───── RECORDS FOR THIS TASK ─────

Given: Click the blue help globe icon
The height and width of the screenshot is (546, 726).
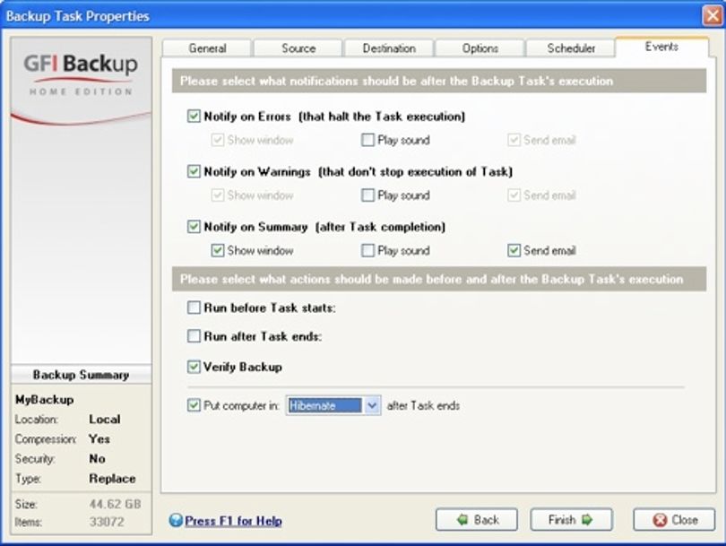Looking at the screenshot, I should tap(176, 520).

─────
───── RECORDS FOR THIS TASK ─────

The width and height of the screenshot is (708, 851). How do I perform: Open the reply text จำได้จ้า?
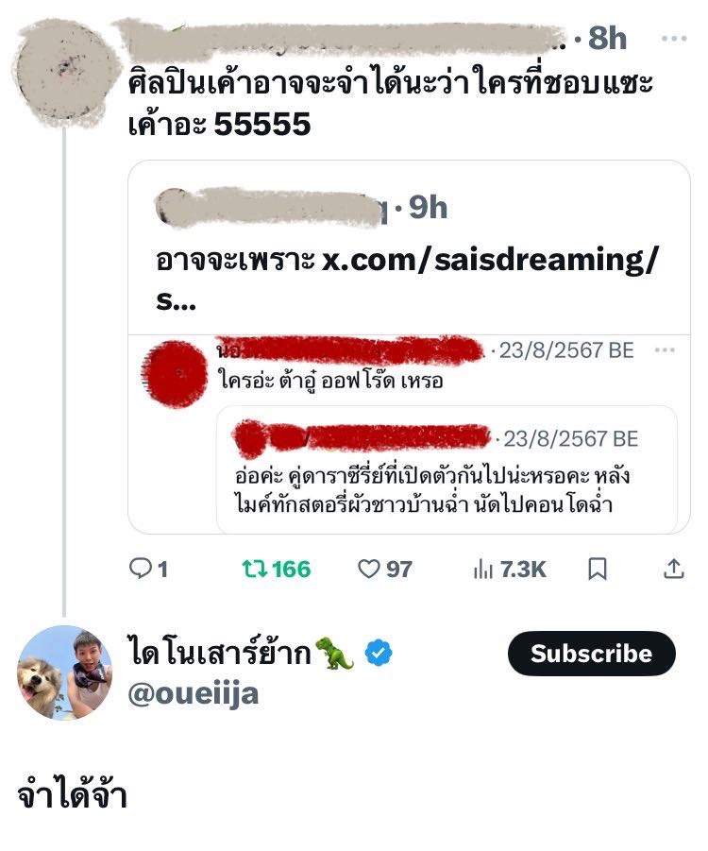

─────
───── RECORDS FOR THIS TASK ─────

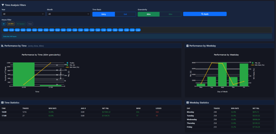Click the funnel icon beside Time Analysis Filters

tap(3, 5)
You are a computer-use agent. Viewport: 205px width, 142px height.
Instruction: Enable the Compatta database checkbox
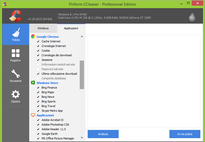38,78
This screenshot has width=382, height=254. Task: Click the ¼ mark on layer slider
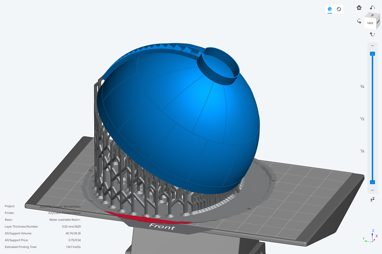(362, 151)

─────

## DO THIS
Copy out the entries from the line with "Given: Click the blue help globe icon" to the line with "Looking at the", word for word, and leave the pictures out.

## EXERCISE RESULT
Given: Click the blue help globe icon
The height and width of the screenshot is (546, 726).
Looking at the screenshot, I should tap(176, 520).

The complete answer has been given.